Good discussion here in the WaPo https://www.washingtonpost.com/made-by-history/2022/07/14/what-pre-civil-war-history-tells-us-about-coming-abortion-battle/
Yes, but even assuming we are back to Fugitive Slave Law days (shudder) that article does not support the horror story version of cross-state authority PPs suppose. Basically the northern states ignored the southern states (as would happen again, on the same geographic lines no less) until federal laws were passed allowing for federal enforcement (and even then such enforcement was patchy).
Anonymous wrote:Anonymous wrote:Anonymous wrote:Anonymous wrote:Anonymous wrote:Anonymous wrote:Anonymous wrote:Anonymous wrote:Anonymous wrote:Anonymous wrote:I am reading about bills being introduced to make it illegal for a woman to leave the state in order to get an abortion.
So if one of these actually passes, how could it realistically be enforced?
Would pregnant women from the state outlawing travel be refused permission to travel to a state which allows abortions?'
Or, would pregnant women need to certify their pregnancy status with a doctor before leaving, and again upon return?
What about international travel?
The bills floating around that I’m aware of would not actually “prevent” anyone from traveling to get an abortion. They are more targeted at the providers of out of state abortion. So if it’s illegal in, say Kentucky, but legal in Illinois, Kentucky would purport to have jurisdiction over Illinois providers for performing abortion on a Kentucky resident. It’s not like they are going to have checkpoints at every state crossing giving pea stick tests.
They could do a pee test at the state line.
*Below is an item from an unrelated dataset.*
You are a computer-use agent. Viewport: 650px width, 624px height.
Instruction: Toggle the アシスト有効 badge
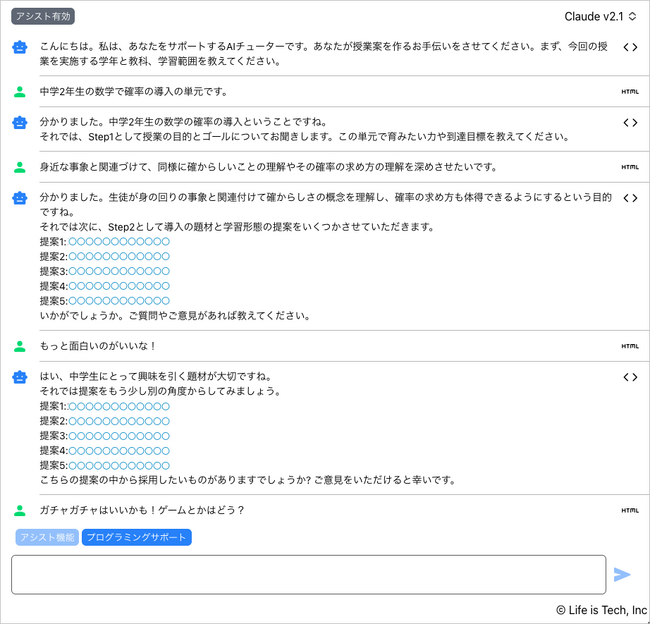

It would be similar to DWI checks.
Please! Millions commute "over state lines" just to get to work every day. This is a non-starter.
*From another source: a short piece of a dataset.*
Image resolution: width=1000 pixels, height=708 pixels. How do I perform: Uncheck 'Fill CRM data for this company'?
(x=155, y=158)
I want to agree with you that this is all hyperbole and has no chance of ever happening. Five years ago, I would have. And yet, so much of the past several years has been a slow creep of what would have been unimaginable a decade ago. At this point it’s hard to rule out anything a decade or two from now and to dismiss posts like the one you replied to as impossible is how it happens. I don’t mean to single you out specifically, just that I’ve been thinking a lot in light of recent events about what I imagined as impossible and how hard it is to rule anything out now.
Unfortunately I feel the same way. So many things that I previously believed impossible have come to pass. On the abortion front, these past few weeks have been truly shocking. The pregnant 10 year old; doctors being told they can’t use their judgment to care for pregnant women; states criminalizing a woman crossing state lines to get an abortion. I will no longer be told that I’m being hysterical. I’m being realistic and we all need to start paying attention and fighting for our rights.
Then provide reliable sources for all of these claims you are making. You lose any credibility by making these wild assertions.
Which assertions are “wild”? The Texas bounty law? The 10 year old rape victim? The Texas AG suing to prevent doctors from performing abortions to save a woman’s life?
And if the Republicans take congress they will most certainly make abortion illegal throughout the country.
Pp here. Still waiting to hear which of these assertions is “wild”
There are no wild assertions. These are all being openly talked about by conservatives and you know it.